Problem to solve:
If an entry holds a picture, drop the picture and restate the rest word for word.

(Stored dataset items)
┄┄┄┄┄┄

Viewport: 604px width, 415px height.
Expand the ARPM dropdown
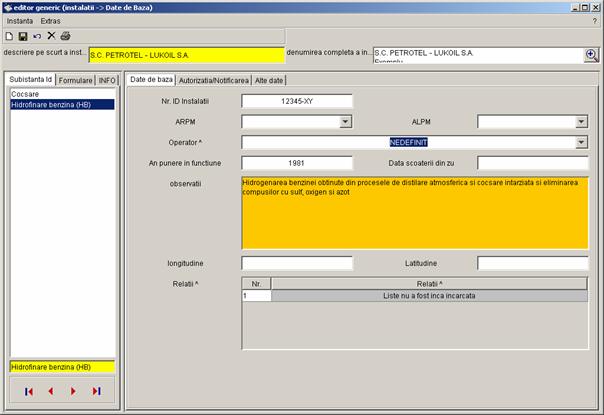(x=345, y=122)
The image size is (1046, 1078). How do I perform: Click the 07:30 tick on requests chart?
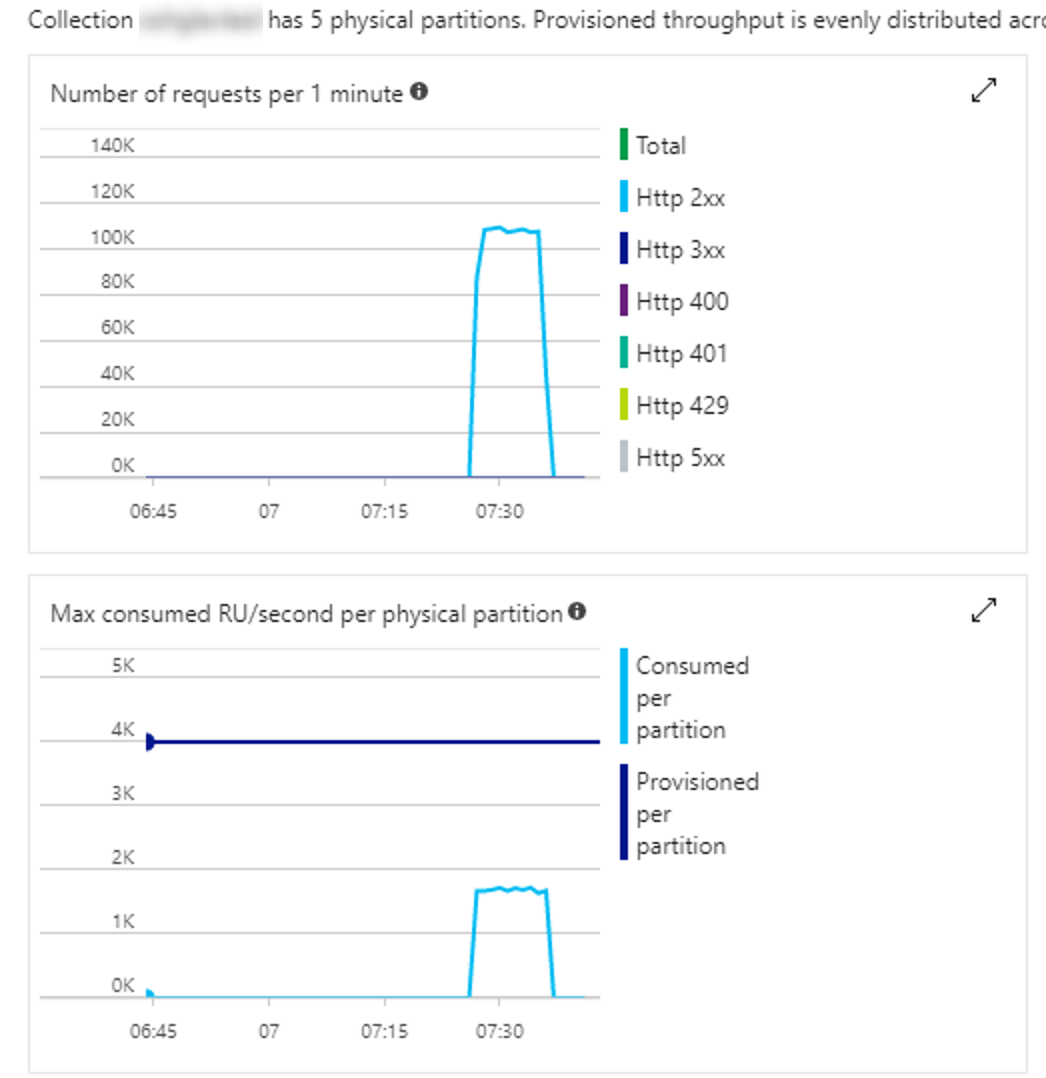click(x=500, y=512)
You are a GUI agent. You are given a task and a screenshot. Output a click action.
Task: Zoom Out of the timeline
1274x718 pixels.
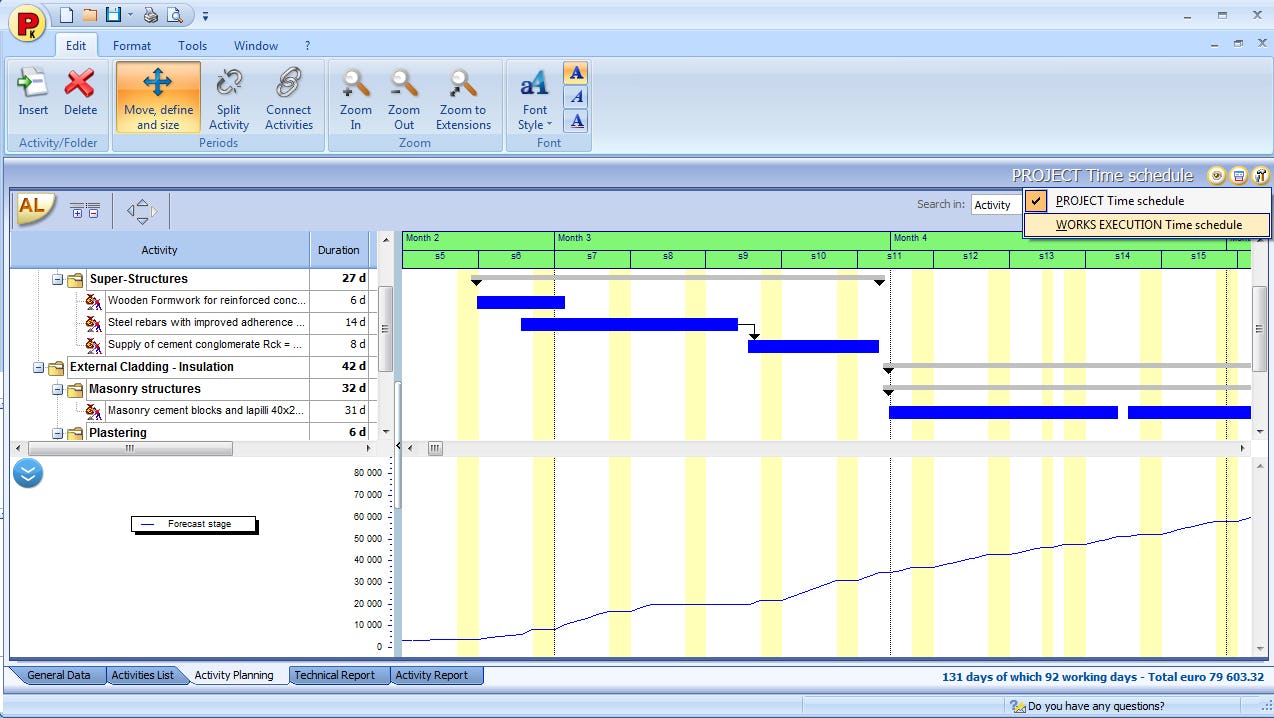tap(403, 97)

┄┄┄┄┄┄

Output below:
Viewport: 604px width, 415px height.
Expand the ARPM dropdown
(x=345, y=122)
The image size is (1046, 1078). How do I perform: Click the 07:30 tick on requests chart?
click(x=500, y=512)
You are a GUI agent. You are given a task and a screenshot. Output a click action.
Task: Zoom Out of the timeline
1274x718 pixels.
tap(403, 97)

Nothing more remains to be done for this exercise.